Los equipos de monitores funcionan de forma totalmente altruista y voluntaria. No sólo no cobran ni un euro por dedicar parte de su tiempo libre de verano a prepararlo y coordinarlo todo, sino que además abonan la misma cuota por asistencia que los acampados, algo que no todo el mundo conoce. Eso iguala, y mucho. Y genera piña. Y funciona así porque el campamento es de todos, y todos lo sienten como su casa durante los días que posan sus pies sobre la arena de La Barrosa. Quizá esto sea también parte del secreto del éxito.

Una iniciativa que implicó a toda una ciudad desde sus orígenes

Alguien dijo una vez que Úbeda, muy al sur, linda con el mar.
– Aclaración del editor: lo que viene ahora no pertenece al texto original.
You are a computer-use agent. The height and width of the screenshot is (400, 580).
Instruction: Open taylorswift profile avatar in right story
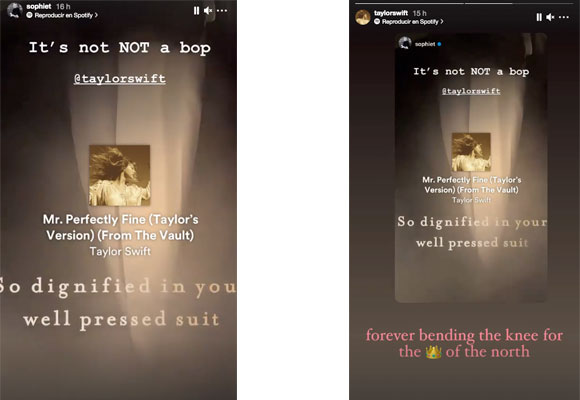[363, 17]

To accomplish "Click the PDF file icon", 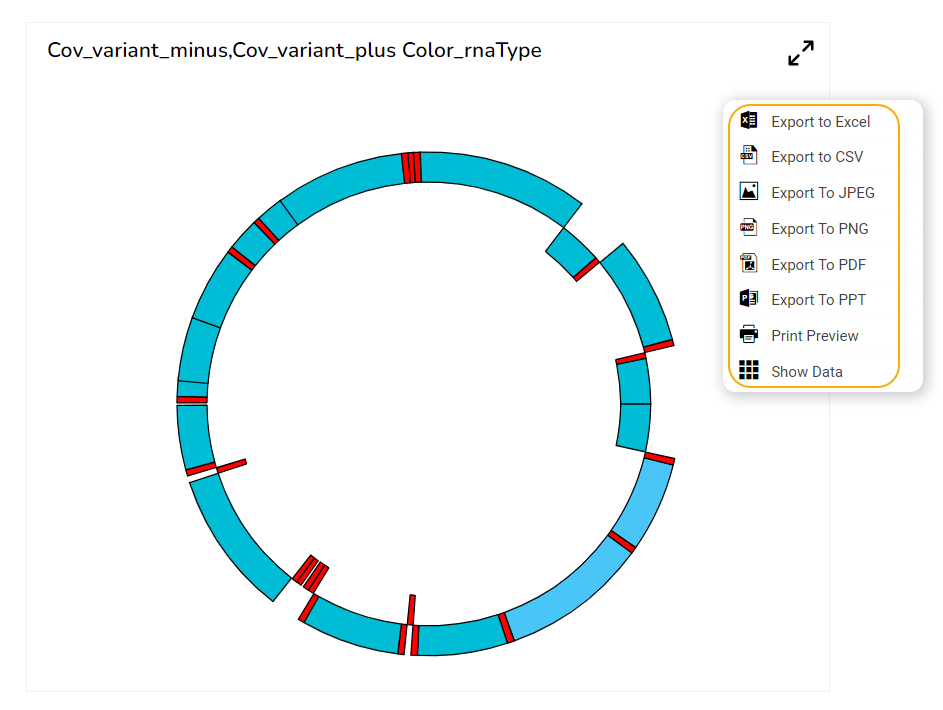I will coord(749,264).
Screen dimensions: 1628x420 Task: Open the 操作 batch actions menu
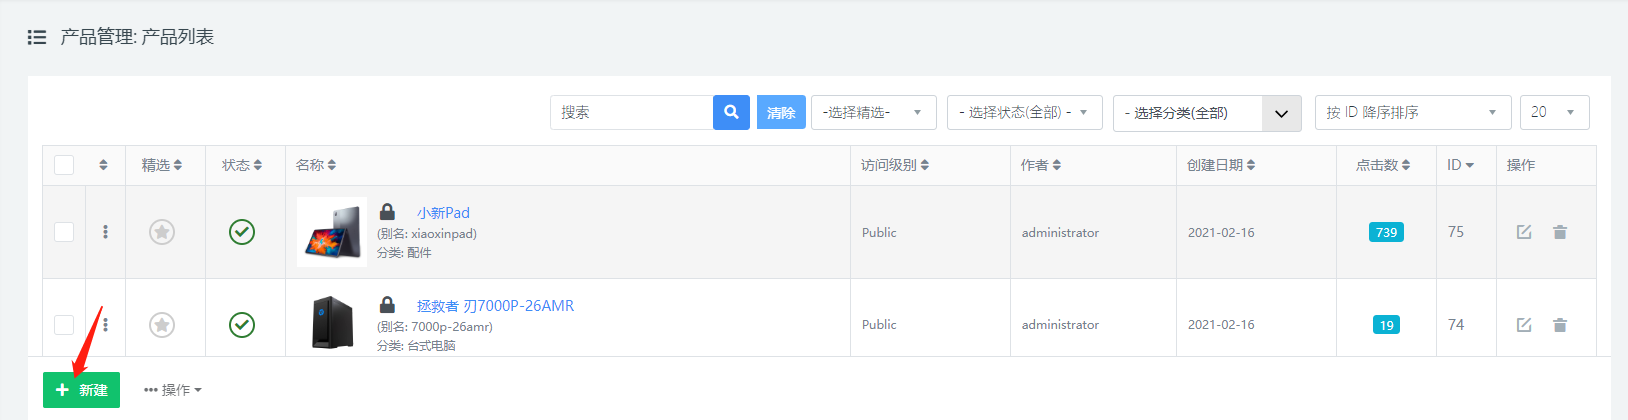point(173,390)
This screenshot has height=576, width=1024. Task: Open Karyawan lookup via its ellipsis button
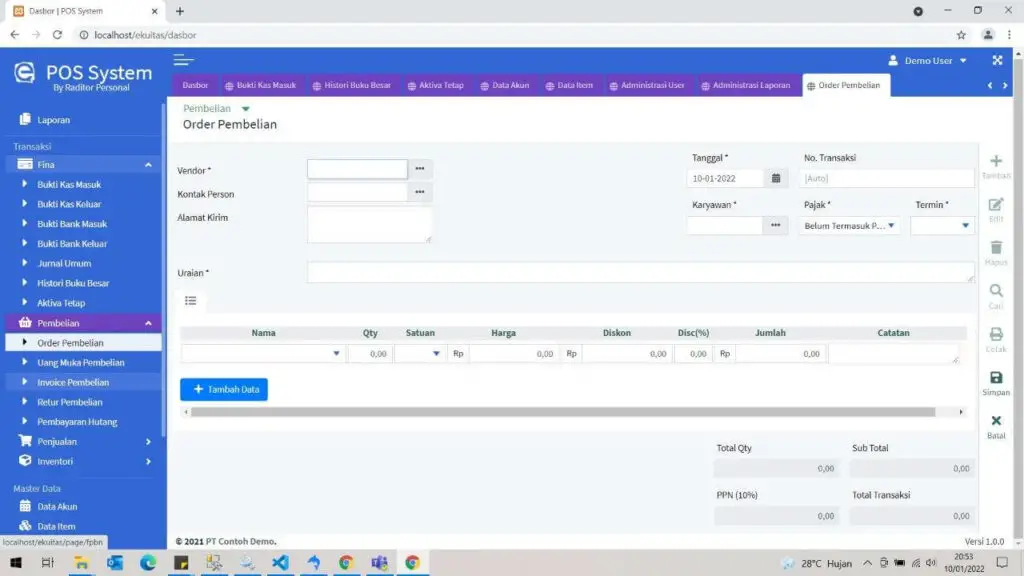coord(775,225)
Y es que, gracias al campamento, cientos de personas viven desde hace tiempo una relación idílica con Chiclana de la Frontera y con su playa de La Barrosa, donde la ciudad renacentista puede presumir de tener un pedacito de playa, el que ocupan a diario durante parte de julio y agosto los acampados de JAC.

Ambas ciudades están hermanadas desde hace años gracias al campamento, que recaló en este punto de Cádiz allá por el año 1965, quedándose para siempre tras haber probado suerte en otros puntos de la geografía nacional.

La parcela en la que se ubica fue adquirida a unos ingleses por 700.000 pesetas de entonces. Parte del dinero surgió de la denominada 'operación metro cuadrado', a través de la cual numerosos ubetenses, con sus donativos, adquirieron simbólicamente esta superficie metro a metro, mediante participaciones. El resto se fue pagando con otras muchas iniciativas en las que, de una manera o de otra, toda la ciudadanía se vio implicada.

Hoy por hoy, todo lo que eran pinares alrededor del recinto, está plagado de chalets, urbanizaciones, hoteles, tiendas, restaurantes y hasta campos de golf. Pero el campamento permanece, tal y como se le ha comparado en alguna ocasión, como aquella aldea ficticia de irreductibles galos capitaneados por Astérix y Obélix que resistían ante la invasión del imperio romano.

Y en su interior el tiempo parece detenido cada año, hasta tal punto que quien regresa muchos años después corre el riesgo de encontrarse de frente al niño que un día fue. Se lo digo yo, y cualquiera que haya presenciado las mejores puestas del sol ubetenses con el castillo de Sancti Petri en el horizonte.